Return-Path: <fluffy@cisco.com>
X-Original-To: codec@core3.amsl.com
Delivered-To: codec@core3.amsl.com
Received: from localhost (localhost [127.0.0.1]) by core3.amsl.com (Postfix) with ESMTP id 9B48B3A6CC0 for <codec@core3.amsl.com>; Fri, 1 Oct 2010 10:36:59 -0700 (PDT)
X-Virus-Scanned: amavisd-new at amsl.com
X-Spam-Flag: NO
X-Spam-Score: -110.415
X-Spam-Level:
X-Spam-Status: No, score=-110.415 tagged_above=-999 required=5 tests=[AWL=0.184, BAYES_00=-2.599, RCVD_IN_DNSWL_HI=-8, USER_IN_WHITELIST=-100]
Received: from mail.ietf.org ([64.170.98.32]) by localhost (core3.amsl.com [127.0.0.1]) (amavisd-new, port 10024) with ESMTP id zh6787ejHGFx for <codec@core3.amsl.com>; Fri, 1 Oct 2010 10:36:58 -0700 (PDT)
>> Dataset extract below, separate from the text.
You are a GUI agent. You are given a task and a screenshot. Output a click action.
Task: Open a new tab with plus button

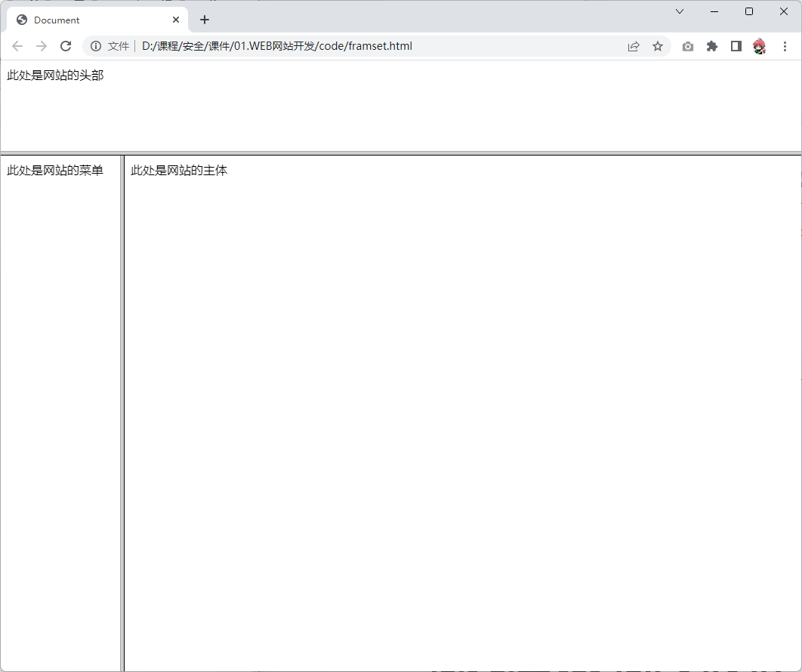click(205, 20)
Received: from sj-iport-1.cisco.com (sj-iport-1.cisco.com [171.71.176.70]) by core3.amsl.com (Postfix) with ESMTP id 0F1453A6918 for <codec@ietf.org>; Fri, 1 Oct 2010 10:36:58 -0700 (PDT)
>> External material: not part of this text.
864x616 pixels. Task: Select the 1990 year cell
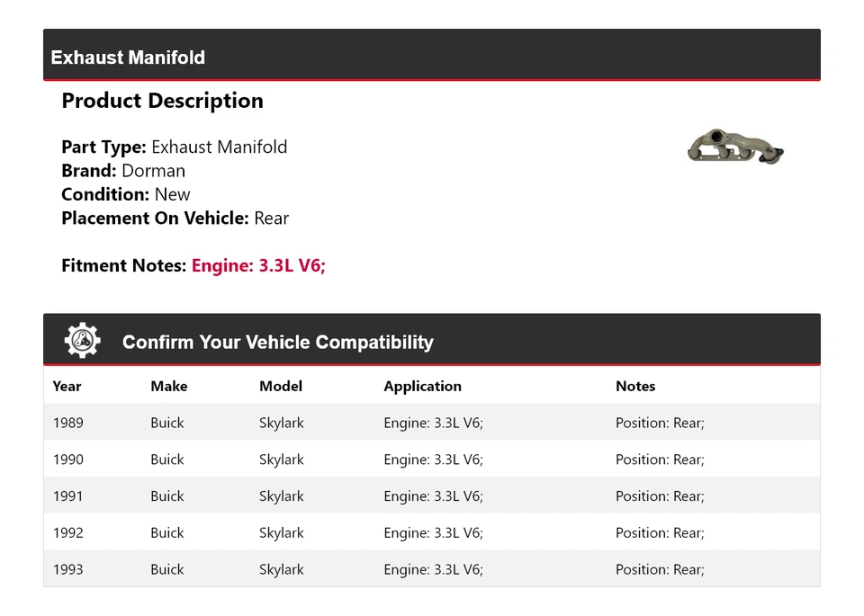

Authentication-Results: sj-iport-1.cisco.com; dkim=neutral (message not signed) header.i=none
X-IronPort-Anti-Spam-Filtered: true
X-IronPort-Anti-Spam-Result: AvsEAGS5pUyrRN+K/2dsb2JhbACiN3GrVZw/hUQEhFGFa4MC
X-IronPort-AV: E=Sophos;i="4.57,267,1283731200"; d="scan'208";a="367274784"
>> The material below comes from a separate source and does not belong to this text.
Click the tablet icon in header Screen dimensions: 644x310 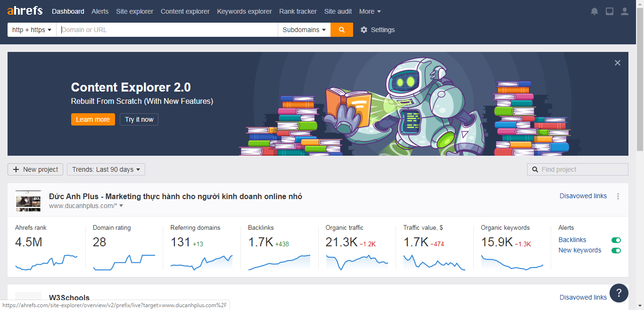click(610, 11)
Received: from sj-core-4.cisco.com ([171.68.223.138]) by sj-iport-1.cisco.com with ESMTP; 01 Oct 2010 17:37:46 +0000
Received: from [192.168.4.2] (rcdn-fluffy-8711.cisco.com [10.99.9.18]) by sj-core-4.cisco.com (8.13.8/8.14.3) with ESMTP id o91HbjAi001687; Fri, 1 Oct 2010 17:37:45 GMT
Mime-Version: 1.0 (Apple Message framework v1081)
Content-Type: text/plain; charset="us-ascii"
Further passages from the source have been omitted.